(Stored data)
########
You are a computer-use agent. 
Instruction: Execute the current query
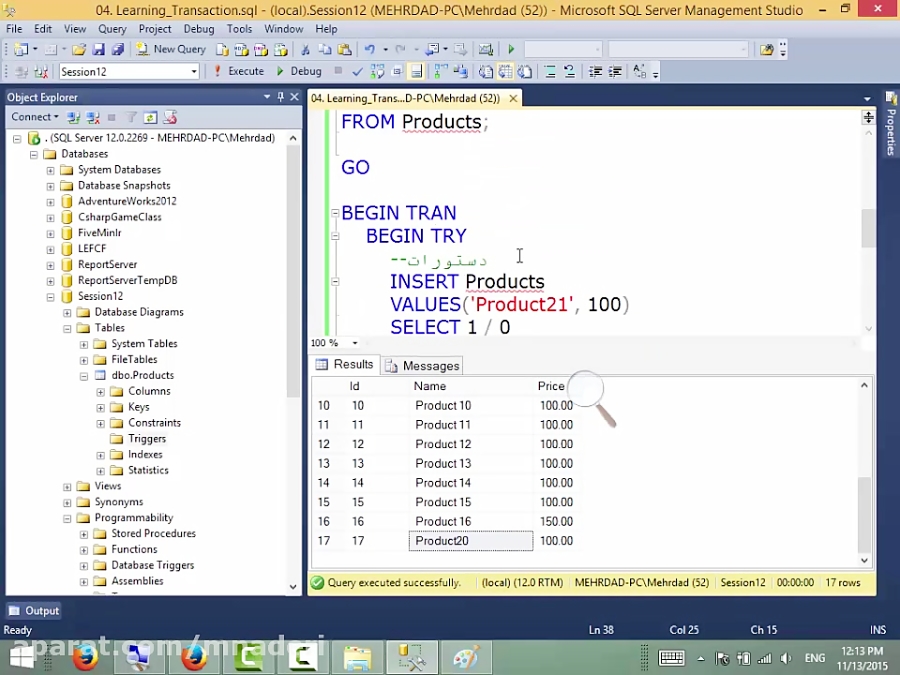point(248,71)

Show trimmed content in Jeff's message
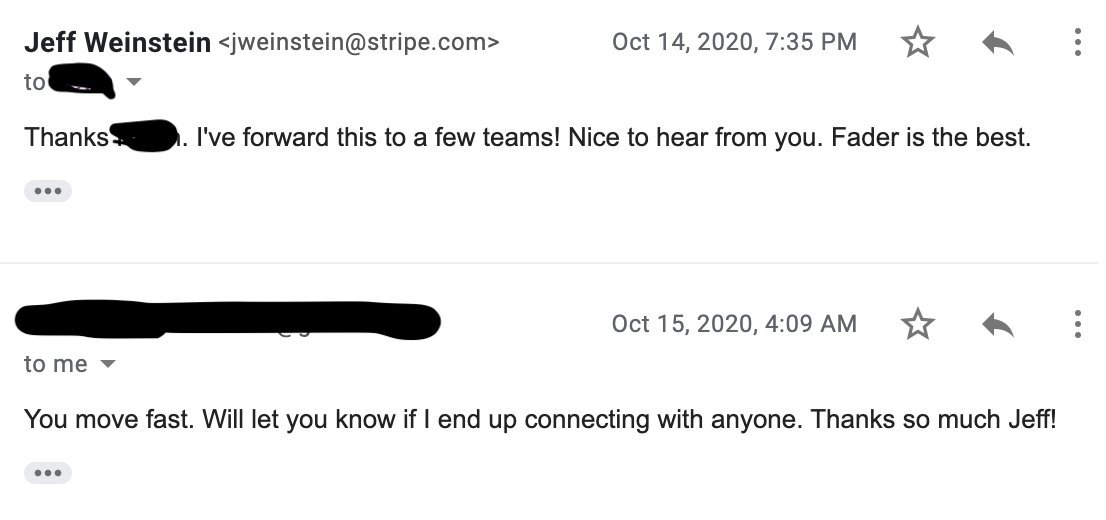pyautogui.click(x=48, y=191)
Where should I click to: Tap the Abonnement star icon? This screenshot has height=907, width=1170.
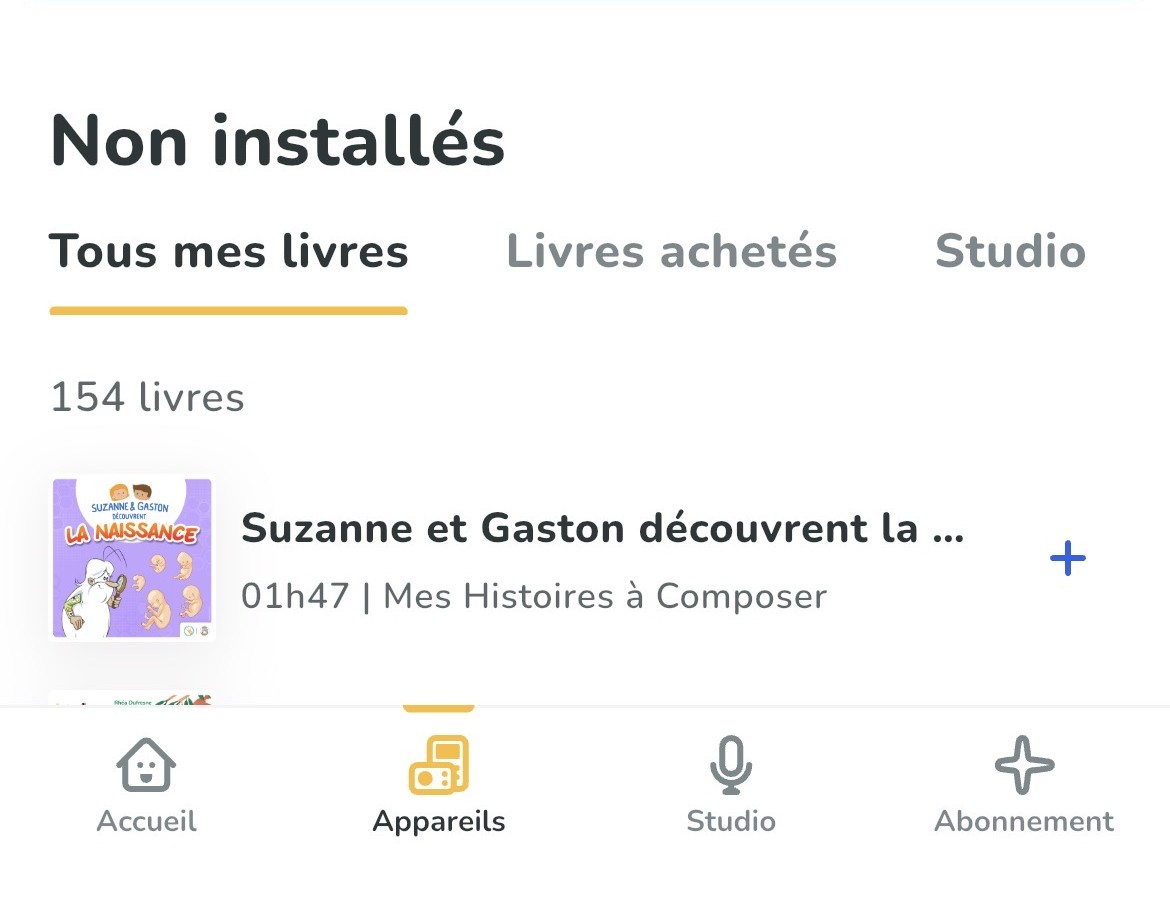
########
Leaving out the images, return the entries above exactly as they read.

(Solution to this problem)
You are a computer-use agent. 
Instruction: Execute the current query
point(248,71)

Show trimmed content in Jeff's message
pyautogui.click(x=48, y=191)
Where should I click to: Tap the Abonnement star icon? This screenshot has height=907, width=1170.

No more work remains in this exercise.